The hair fiber is also part of the sensitive system. When external forces move the hair, the follicle reports the information to the central nervous system. The hair of some animals can function like a very accurate set of sensors. The most important role of the hair used to be thermal protection against any sudden change in temperature, like animal fur.

The hair follicle is directly linked with the hair shaft and its main purpose is producing it. The follicle can be divided into several parts, all of them with a separate task related to hair growth. All of the characteristics of the shaft depend on the follicle, for example a curved follicle will generate a curly fiber, while a straight follicle produces a straight one.

The second very important role of the follicle is to act as an anchor for the shaft. This is mainly accomplished by a sticky substance produced at the base of the hair fiber, through the trichilemmal keratinization of the root during the telogen phase. This area of keratin moors the shaft in place. Chemical analysis has revealed that the cells around the anchor point of the hair shaft have a high content of keratin K14 and desmosomes. Such enzymes seem to play a major role in anchoring the hair, since experiments on rodents have revealed that the ones lacking them had very loose fur.

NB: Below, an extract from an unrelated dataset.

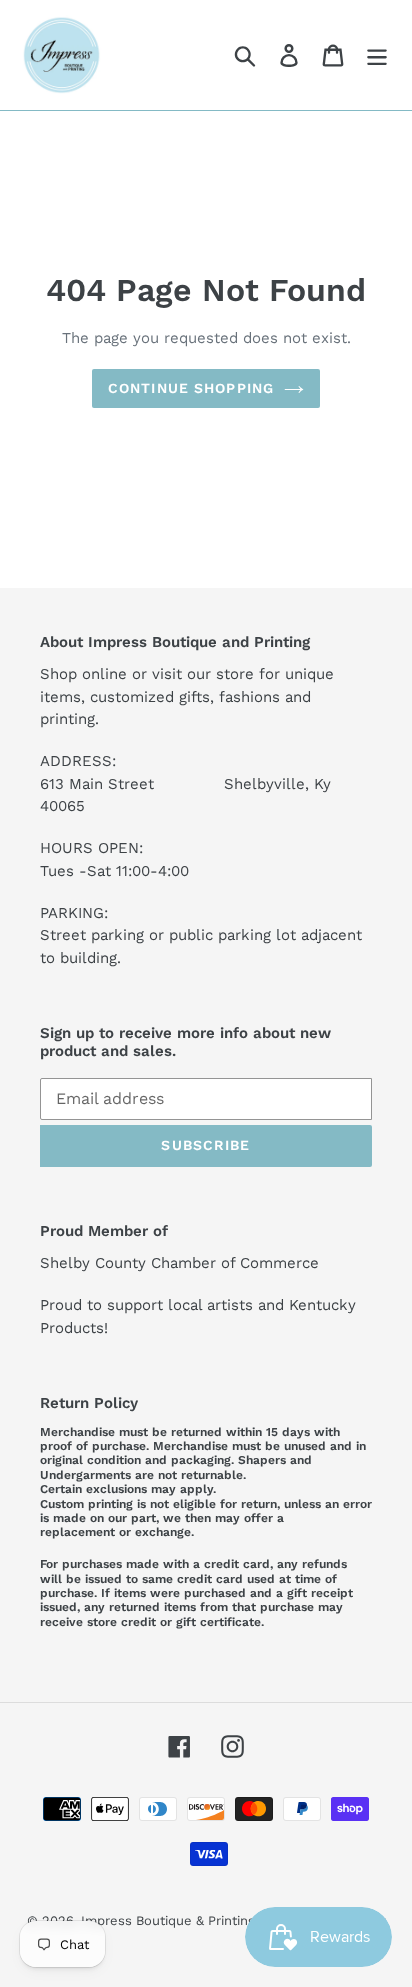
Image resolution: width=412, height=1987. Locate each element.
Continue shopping (191, 388)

The glands that produce sebum are located on the outer root sheath of the hair follicle. The same area also synthetizes all of the compounds used to repair the hair and recover from injuries. These include cytokines, adhesion compounds, keratin and other growth elements. Some of these cells in the upper root sheath have specialized roles. For example, the Langerhans cells repair the damage caused by ultraviolet radiation, while epithelial cells are tasked with recovery after ulcerated wounds.

The base of the follicle has a shape similar to a dome and is named the dermal papilla. Its role is to support the basal lamina, which is under a lot of stress because of the constant cell division that takes place inside. The specific shape is designed to host more matrix cells, resulting in greater structural strength.

The hair follicle also represents the first sensory organ of the body, providing early warning. Even small movements of the shaft are detected by the nervous terminations located in the follicle, who send a warning to the central system. The special neural cells in the follicle are named Langerhan's cells and Merkel cells. Langerhan's cells seem to play a more important role, since they are also responsible of activating the immune response.

Hair follicles are special skin structures that change the area around them. The research on the hair and the one on the skin are closely related and their biology is often studied together.